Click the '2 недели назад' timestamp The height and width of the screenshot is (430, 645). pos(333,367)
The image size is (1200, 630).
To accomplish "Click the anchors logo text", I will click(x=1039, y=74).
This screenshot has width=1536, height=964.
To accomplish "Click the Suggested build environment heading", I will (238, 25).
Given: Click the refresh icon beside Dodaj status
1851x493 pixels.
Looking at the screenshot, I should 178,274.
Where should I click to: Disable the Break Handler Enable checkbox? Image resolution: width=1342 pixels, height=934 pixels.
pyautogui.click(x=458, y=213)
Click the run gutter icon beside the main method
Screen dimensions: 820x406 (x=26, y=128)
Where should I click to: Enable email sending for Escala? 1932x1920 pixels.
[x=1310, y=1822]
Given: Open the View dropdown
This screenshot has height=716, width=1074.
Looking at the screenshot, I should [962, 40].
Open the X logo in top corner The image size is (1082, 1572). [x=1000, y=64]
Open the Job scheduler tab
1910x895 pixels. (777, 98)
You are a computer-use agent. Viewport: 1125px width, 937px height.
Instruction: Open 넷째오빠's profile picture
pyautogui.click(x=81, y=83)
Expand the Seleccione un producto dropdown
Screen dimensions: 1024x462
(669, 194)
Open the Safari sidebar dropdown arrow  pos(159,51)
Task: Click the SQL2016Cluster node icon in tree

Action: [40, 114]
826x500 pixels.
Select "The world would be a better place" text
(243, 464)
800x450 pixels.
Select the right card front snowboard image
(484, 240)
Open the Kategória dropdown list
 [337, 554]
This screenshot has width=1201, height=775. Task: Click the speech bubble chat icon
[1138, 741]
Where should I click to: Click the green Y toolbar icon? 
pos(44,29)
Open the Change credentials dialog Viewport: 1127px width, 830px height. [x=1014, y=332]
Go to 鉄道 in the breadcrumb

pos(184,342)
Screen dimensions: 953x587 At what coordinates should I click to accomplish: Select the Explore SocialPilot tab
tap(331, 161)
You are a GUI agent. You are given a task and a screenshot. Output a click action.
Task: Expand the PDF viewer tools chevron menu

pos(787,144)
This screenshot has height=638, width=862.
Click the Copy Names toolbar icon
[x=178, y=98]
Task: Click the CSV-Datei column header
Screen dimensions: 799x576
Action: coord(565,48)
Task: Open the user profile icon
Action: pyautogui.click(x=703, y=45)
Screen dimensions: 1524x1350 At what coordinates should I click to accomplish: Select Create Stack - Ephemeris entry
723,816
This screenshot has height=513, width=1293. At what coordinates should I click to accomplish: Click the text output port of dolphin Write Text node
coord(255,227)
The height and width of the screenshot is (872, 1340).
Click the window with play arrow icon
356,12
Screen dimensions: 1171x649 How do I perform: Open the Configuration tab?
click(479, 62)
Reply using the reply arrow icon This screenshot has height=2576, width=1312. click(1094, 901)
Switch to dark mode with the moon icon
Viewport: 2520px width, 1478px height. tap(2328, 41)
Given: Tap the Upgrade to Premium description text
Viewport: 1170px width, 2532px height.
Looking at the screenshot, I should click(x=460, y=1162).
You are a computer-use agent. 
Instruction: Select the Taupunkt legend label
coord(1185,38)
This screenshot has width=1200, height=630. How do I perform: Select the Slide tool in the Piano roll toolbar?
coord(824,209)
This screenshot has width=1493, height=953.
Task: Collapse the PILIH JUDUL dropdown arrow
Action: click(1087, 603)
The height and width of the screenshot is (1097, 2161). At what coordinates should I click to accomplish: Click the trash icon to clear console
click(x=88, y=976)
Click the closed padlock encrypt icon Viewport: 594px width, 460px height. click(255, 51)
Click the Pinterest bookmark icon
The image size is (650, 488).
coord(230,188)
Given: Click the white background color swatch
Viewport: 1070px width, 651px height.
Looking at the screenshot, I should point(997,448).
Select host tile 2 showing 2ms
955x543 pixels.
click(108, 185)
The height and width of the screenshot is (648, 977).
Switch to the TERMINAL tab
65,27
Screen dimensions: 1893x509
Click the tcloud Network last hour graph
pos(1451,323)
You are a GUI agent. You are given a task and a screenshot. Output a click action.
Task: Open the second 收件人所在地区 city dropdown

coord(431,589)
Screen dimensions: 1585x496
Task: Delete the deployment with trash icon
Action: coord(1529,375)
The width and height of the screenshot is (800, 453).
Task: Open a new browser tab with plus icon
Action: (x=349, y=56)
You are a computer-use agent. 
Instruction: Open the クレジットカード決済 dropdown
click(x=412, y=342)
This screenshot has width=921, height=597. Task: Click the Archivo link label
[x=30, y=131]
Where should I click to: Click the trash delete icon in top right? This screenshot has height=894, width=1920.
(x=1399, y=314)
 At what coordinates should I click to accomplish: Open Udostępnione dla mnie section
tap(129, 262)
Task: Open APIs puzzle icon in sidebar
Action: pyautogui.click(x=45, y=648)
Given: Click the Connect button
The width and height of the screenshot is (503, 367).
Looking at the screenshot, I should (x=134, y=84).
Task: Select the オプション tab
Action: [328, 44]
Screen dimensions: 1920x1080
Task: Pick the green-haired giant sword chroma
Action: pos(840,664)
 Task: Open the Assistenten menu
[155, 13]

• _INSTRUCTIONS TO FOLLOW_
Quote the data above word for word, from its first line up to and including the line that contains "will click(x=1039, y=74).".

• _FINAL RESULT_
Click the '2 недели назад' timestamp The height and width of the screenshot is (430, 645). pos(333,367)
The image size is (1200, 630).
To accomplish "Click the anchors logo text", I will click(x=1039, y=74).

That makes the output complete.